### Work instruction
All lines from the one with "Given: Collapse the" through the last are to be given again exactly as they stand in the data below, and only those.

----

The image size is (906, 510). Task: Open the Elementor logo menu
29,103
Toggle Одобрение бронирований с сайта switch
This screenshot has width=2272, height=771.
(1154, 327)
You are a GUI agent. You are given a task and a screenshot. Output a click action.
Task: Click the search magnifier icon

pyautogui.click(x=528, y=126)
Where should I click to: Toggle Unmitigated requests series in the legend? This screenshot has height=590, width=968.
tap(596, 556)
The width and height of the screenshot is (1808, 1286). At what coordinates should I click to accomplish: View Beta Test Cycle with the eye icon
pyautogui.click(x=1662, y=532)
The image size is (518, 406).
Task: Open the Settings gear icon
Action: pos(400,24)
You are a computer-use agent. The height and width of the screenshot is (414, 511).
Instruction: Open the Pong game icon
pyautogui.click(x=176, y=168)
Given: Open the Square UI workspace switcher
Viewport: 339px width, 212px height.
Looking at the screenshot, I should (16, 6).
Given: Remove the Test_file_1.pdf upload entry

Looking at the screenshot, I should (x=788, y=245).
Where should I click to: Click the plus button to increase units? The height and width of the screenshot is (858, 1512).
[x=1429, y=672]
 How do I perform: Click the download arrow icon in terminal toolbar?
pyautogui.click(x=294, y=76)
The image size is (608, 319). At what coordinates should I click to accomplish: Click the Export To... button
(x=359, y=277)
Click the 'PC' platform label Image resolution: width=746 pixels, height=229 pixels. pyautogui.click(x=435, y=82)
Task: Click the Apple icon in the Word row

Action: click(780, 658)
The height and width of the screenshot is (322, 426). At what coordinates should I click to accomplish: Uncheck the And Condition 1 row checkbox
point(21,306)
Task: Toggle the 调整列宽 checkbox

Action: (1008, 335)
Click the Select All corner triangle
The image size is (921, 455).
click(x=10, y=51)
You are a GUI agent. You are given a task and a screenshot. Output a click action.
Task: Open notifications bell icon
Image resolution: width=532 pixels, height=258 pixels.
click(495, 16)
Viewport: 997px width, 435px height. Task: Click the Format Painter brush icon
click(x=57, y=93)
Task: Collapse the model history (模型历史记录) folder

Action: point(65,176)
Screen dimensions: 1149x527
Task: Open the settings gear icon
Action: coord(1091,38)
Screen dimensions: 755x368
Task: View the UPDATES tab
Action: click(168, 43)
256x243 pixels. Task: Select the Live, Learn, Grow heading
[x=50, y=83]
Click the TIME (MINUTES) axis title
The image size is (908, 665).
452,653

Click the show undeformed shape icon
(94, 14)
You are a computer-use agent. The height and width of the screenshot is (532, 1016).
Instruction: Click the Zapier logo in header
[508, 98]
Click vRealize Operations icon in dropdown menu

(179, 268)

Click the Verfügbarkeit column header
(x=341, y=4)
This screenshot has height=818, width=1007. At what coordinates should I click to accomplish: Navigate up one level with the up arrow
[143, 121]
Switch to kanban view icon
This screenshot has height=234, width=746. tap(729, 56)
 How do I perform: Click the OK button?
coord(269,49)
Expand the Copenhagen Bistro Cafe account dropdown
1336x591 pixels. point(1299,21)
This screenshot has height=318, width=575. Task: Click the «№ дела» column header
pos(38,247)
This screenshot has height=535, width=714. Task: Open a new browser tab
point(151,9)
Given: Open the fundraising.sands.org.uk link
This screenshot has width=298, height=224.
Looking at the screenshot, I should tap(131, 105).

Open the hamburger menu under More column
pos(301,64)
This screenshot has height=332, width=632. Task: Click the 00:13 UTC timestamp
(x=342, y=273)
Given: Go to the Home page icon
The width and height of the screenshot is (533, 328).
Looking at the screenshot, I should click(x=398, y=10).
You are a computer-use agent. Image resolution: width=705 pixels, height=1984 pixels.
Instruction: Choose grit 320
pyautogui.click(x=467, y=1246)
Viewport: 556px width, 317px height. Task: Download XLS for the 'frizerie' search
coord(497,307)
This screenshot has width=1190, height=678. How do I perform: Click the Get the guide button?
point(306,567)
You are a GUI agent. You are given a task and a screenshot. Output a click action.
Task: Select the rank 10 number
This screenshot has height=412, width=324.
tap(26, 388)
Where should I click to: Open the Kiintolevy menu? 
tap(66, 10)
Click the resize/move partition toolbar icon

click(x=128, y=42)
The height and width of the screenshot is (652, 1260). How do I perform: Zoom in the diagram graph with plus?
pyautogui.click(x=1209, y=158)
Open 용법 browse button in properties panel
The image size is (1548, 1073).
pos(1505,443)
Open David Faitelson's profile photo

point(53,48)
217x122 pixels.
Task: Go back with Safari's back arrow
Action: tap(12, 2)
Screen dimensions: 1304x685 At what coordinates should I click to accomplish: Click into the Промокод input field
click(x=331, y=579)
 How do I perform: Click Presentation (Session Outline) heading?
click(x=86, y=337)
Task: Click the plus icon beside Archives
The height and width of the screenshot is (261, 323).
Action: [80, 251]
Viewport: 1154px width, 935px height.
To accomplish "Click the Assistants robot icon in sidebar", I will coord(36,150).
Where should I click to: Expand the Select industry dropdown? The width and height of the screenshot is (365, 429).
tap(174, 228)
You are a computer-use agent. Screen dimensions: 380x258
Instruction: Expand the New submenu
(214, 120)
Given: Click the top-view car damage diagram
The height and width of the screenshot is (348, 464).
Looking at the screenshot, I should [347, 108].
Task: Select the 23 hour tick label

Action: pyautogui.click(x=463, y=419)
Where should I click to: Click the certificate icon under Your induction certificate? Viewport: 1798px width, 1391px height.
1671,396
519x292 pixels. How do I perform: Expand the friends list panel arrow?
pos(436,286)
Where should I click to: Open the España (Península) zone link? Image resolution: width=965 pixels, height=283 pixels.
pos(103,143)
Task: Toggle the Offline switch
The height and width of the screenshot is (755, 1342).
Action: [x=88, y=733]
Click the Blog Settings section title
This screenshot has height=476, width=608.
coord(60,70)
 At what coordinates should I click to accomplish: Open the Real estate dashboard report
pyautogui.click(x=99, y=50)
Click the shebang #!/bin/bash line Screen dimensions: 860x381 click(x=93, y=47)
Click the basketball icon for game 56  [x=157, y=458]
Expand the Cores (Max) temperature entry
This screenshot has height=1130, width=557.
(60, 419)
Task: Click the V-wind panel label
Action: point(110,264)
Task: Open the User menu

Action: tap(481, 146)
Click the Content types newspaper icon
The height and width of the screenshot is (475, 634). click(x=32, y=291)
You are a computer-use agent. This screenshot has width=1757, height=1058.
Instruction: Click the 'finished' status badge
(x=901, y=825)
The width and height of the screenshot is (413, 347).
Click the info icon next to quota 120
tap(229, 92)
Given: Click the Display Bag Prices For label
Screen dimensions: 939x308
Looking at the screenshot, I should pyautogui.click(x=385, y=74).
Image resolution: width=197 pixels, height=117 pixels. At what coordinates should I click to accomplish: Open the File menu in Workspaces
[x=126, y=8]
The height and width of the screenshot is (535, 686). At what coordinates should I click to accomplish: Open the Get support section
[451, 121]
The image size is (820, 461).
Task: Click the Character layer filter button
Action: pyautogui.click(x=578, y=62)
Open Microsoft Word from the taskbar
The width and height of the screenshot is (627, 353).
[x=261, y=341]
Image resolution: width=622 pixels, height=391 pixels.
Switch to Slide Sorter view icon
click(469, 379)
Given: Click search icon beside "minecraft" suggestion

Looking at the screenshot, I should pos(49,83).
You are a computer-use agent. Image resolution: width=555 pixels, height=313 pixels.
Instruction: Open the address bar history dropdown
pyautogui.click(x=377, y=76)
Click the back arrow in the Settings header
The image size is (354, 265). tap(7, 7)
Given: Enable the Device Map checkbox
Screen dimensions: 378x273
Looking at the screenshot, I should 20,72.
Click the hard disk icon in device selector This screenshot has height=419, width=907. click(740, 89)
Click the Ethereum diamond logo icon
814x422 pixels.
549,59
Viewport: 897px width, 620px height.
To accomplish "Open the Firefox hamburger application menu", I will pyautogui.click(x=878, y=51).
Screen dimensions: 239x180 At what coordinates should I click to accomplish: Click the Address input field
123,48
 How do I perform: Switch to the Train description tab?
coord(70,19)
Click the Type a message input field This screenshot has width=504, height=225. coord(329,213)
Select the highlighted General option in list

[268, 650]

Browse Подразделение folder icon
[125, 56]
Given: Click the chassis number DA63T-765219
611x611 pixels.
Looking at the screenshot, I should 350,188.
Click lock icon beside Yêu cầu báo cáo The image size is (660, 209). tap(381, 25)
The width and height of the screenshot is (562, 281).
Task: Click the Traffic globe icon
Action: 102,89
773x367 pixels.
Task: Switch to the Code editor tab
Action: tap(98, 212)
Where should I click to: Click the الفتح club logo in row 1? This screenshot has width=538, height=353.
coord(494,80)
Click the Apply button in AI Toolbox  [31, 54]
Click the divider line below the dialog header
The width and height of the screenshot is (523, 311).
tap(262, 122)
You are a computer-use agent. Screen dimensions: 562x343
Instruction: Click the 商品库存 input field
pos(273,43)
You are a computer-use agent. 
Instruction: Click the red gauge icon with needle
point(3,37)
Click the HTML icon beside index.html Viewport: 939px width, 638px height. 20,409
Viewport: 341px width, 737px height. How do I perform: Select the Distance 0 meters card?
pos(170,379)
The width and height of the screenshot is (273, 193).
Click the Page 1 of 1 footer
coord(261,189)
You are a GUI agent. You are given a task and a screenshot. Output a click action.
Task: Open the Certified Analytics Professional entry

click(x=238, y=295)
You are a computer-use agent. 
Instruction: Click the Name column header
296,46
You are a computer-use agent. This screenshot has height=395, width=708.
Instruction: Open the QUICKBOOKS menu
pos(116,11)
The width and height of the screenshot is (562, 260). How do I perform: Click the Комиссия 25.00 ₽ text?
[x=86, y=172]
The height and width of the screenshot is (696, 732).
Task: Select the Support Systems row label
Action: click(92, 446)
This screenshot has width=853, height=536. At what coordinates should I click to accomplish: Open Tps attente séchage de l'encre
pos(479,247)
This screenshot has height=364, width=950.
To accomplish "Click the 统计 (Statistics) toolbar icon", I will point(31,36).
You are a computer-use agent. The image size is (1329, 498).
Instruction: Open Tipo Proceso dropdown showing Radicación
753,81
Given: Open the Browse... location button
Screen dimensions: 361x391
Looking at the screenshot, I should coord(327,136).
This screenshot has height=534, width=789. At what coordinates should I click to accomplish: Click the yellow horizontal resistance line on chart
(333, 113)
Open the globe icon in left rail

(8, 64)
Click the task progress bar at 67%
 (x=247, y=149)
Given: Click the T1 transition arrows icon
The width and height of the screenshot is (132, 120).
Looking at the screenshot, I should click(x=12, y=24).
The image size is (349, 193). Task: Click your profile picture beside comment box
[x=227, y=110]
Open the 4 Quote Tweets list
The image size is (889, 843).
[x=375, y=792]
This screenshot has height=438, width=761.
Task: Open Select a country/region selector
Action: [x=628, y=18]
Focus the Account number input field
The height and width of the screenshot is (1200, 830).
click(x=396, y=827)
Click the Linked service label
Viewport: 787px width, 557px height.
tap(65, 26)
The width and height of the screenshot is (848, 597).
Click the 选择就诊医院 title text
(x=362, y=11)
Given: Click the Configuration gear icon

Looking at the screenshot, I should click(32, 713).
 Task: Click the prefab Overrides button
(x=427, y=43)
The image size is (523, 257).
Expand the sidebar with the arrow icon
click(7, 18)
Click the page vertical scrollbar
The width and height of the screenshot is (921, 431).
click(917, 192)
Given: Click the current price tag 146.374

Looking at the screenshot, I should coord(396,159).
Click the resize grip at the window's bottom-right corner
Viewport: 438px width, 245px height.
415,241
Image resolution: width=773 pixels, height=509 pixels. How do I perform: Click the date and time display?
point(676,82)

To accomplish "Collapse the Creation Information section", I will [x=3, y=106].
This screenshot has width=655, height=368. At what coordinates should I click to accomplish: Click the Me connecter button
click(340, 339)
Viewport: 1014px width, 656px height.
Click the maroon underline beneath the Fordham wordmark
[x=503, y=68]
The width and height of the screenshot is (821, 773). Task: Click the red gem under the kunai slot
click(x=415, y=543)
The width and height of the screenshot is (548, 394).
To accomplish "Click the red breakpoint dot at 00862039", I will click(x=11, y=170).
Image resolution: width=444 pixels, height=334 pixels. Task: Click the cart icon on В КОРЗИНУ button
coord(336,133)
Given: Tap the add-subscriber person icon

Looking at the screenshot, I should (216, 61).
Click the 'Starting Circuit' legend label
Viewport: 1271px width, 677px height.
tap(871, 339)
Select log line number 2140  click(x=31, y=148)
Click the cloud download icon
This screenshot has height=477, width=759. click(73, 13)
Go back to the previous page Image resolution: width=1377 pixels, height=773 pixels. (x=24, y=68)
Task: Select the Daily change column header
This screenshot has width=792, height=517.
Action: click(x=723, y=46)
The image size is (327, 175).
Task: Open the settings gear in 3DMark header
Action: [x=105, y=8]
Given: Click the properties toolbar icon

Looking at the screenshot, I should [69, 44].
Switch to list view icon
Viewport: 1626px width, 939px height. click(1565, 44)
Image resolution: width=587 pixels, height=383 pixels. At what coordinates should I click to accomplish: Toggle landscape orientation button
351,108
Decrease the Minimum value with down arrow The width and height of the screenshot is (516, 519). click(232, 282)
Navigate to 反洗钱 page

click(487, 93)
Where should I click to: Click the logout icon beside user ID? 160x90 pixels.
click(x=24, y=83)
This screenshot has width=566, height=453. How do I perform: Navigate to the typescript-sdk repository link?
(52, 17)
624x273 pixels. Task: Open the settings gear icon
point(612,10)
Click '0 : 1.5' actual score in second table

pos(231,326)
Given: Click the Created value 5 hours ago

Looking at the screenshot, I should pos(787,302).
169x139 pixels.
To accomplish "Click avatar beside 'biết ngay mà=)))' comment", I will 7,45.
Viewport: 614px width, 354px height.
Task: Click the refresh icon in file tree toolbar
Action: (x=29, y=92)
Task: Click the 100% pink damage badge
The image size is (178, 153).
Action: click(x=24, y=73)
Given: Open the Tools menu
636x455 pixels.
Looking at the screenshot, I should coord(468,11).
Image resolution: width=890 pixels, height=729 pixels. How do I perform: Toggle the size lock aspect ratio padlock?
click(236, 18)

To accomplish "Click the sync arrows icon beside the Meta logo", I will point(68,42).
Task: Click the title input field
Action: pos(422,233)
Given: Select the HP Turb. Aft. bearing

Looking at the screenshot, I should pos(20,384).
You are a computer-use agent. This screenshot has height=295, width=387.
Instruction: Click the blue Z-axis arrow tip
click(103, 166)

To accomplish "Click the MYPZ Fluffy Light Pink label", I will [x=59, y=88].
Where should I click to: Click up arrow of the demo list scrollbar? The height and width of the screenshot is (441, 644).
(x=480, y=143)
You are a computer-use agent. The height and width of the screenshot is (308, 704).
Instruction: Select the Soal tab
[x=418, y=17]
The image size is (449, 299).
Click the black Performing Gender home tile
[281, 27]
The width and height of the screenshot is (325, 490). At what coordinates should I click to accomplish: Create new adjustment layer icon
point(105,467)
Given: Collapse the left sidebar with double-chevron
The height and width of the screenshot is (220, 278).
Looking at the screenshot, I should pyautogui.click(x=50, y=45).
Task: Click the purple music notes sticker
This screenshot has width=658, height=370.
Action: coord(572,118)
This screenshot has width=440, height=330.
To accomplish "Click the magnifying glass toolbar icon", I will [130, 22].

----

### Reply
Given: Collapse the left sidebar with double-chevron
The height and width of the screenshot is (220, 278).
Looking at the screenshot, I should pyautogui.click(x=50, y=45).
Task: Click the purple music notes sticker
This screenshot has width=658, height=370.
Action: coord(572,118)
This screenshot has width=440, height=330.
To accomplish "Click the magnifying glass toolbar icon", I will [130, 22].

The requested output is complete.